Starting point is 00:36:30 There's a very nice word that you use where you say that excellence. requires intimacy, which you define somewhat differently, this sense of being very intimate with your craft or your activity, sort of in a way that Persig was talking about motorcycle maintenance. So there's no separation between you and the activity or the thing you're working on. And there's a nice line from this violinist we mentioned before, Hilary Hahn, who said that you have to be completely in the note or you end up overlooking things that, as she puts at, are happening too fast for thinking. I really love that. Like this, it's kind of this removal of separation.
Starting point is 00:37:06 But there is something kind of very spiritual about it, right? It's like you're one, you're one with the thing that you're doing. I get chills out my spine just hearing you read that quote. Hillary Hahn is, I think, the greatest of all time international violin soloists, three-time Grammy winner does things that no one else has done before. And she says that when she is up there on stage, there is zero thinking happening. Now there's a lot of thinking before she gets up on stage, and there's a lot of deliberate effort during her practice sessions. But all of that is to prepare her for this moment when she just feels her way through the note and she's totally present and she's totally connected to it.
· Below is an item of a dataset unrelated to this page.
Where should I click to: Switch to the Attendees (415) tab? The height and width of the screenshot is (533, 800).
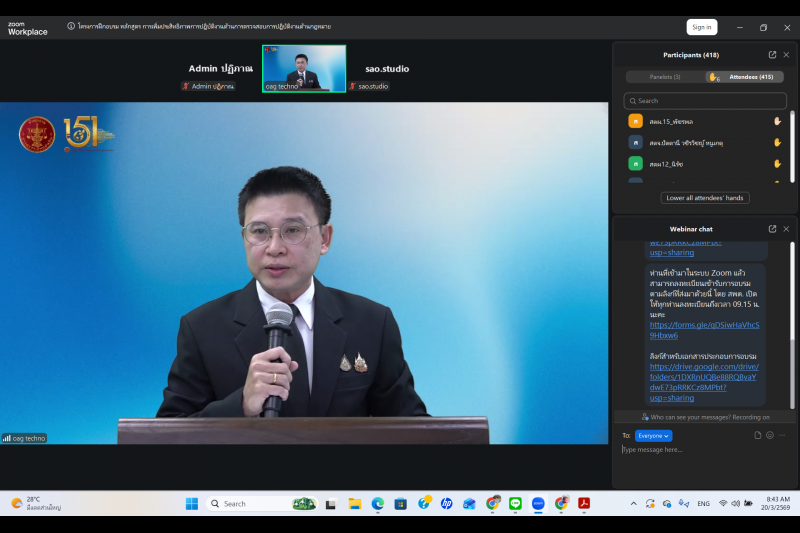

Starting point is 00:37:44 And I write in the book that when I use these terms, the other word that comes up is love. And I actually think that excellence is a lot like love. because what is caring deeply in repeated practice, in commitment, in consistency, in showing up, in closeness, in falling off the path, and then getting back on the path? Like, what is that if not describing love? It's describing love. It's describing excellence. And some of the greatest thinkers on this topic have said that quality and excellence
Starting point is 00:38:15 is a lot like love. The founder, it's a short aside, but I think it's an interesting one, the founder of the quality movement in health care is a job. gentleman named Avidus Donabaden. So before Evita's Donabaden, there were no quality metrics for hospitals. They didn't track infections. They didn't track outcomes. It was the Wild West.
Starting point is 00:38:34 This is some decades ago. And Donabeda came along and he said, this is crazy. You know, we track supply chains in the corporate world, but we're not tracking infection rates after surgery. Like, we need a quality movement. And he engineered the beginning of quality and health care. And now it's a gazillion dollar industry, how we measure quality. And it's very meticulous.
Starting point is 00:38:53 It's very rigorous. It's very analytical. All good hospitals. They have dashboards and quality metrics, and it's updated in real time. I've been in these hospitals. It's remarkable the level of analytic rigor they bring to this. On his deathbed, Avadis Donabin was interviewed by a prestigious medical journal. And the interviewer asked him, after all these years, you know, what do you have to say about quality?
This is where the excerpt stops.